As seen in the video’s credits, it was filmed off the coast of Las Palmas in the Canary Islands, Spanish islands that lie south of the Moroccan coast, far from the region that was hit by flooding last week. It shows the Karadeniz Powership Onur Sultan, which sails under the flag of Liberia.
She was originally published on September 25 by the account of a restaurant in Las Palmas, which regularly publishes videos of ships passing offshore.
The local press in the Canary Islands reported this passage of the ship, which had made a technical stopover in the port of San Cristobal. According to the newspaper The Provincethe ship came from Mozambique, information confirmed by navigation data. He was going to Türkiye, where he is still today.
Providing electricity on land
According to the site from Karpowership, the Turkish company* which owns the boat, it has an electrical capacity of up to 470 MW and measures 300 meters long and 50 wide. Its purpose is to supply electricity to onshore installations.

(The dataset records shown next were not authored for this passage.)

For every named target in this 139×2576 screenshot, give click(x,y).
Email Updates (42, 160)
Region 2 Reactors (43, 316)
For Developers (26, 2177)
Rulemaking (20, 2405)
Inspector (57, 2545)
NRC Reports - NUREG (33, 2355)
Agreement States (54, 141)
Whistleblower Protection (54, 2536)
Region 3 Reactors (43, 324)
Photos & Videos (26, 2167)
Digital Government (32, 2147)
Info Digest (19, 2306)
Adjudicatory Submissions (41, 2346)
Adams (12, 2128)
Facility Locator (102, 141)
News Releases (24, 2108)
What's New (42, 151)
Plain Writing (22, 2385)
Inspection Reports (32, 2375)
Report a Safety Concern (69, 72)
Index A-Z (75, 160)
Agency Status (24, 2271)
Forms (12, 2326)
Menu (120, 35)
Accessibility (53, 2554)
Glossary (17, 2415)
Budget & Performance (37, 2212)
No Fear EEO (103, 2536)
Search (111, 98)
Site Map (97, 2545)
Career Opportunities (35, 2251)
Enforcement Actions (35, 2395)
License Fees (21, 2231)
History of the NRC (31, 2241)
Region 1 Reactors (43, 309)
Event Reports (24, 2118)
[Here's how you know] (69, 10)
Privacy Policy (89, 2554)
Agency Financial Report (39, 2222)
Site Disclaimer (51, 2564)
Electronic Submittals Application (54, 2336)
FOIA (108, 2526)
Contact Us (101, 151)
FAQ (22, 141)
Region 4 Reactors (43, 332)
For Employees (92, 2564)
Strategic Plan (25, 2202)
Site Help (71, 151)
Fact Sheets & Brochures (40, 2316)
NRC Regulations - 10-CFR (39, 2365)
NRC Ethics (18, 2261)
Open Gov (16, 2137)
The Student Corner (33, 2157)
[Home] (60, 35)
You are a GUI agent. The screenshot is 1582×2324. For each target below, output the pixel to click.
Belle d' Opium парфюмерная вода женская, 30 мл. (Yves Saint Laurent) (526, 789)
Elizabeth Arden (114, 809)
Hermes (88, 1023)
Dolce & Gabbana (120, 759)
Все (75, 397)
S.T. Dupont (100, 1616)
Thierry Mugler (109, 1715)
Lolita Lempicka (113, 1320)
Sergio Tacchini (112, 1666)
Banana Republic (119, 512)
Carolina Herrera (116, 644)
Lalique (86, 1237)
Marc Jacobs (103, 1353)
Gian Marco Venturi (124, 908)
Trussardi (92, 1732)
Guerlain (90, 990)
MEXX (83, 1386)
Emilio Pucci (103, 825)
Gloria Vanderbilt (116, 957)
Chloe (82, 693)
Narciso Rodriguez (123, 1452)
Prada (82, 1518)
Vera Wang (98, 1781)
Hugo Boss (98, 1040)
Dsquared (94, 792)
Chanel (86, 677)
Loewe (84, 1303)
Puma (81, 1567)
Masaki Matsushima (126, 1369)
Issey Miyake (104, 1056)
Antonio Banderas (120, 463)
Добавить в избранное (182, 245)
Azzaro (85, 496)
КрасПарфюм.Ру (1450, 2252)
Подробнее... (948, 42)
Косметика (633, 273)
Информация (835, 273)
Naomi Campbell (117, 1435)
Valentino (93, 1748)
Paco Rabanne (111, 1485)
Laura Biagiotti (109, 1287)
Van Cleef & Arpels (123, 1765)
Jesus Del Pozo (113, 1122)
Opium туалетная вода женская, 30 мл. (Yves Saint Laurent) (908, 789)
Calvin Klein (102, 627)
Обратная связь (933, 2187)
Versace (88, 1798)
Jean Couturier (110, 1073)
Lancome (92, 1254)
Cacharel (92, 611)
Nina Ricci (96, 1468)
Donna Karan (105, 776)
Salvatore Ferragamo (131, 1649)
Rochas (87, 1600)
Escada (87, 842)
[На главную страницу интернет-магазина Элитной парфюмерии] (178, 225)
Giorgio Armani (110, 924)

The boat is not related to the Haarp Project, which is a research program led by the University of Alaska “aimed at studying the properties and behavior of the ionosphere (upper layer of the atmosphere)”, as explains the university on its site. Scientists use “the world’s most efficient high-power, high-frequency transmitter” to do this study work. This transmitter is installed in Alaska, a suitable region for these observations.
Launched in the 1990s, this research was first carried out by the US military before the university took charge in 2015. It is frequently the subject of conspiracy theories, particularly when a natural disaster devastates a territory.
* When contacted, the company did not respond to our requests.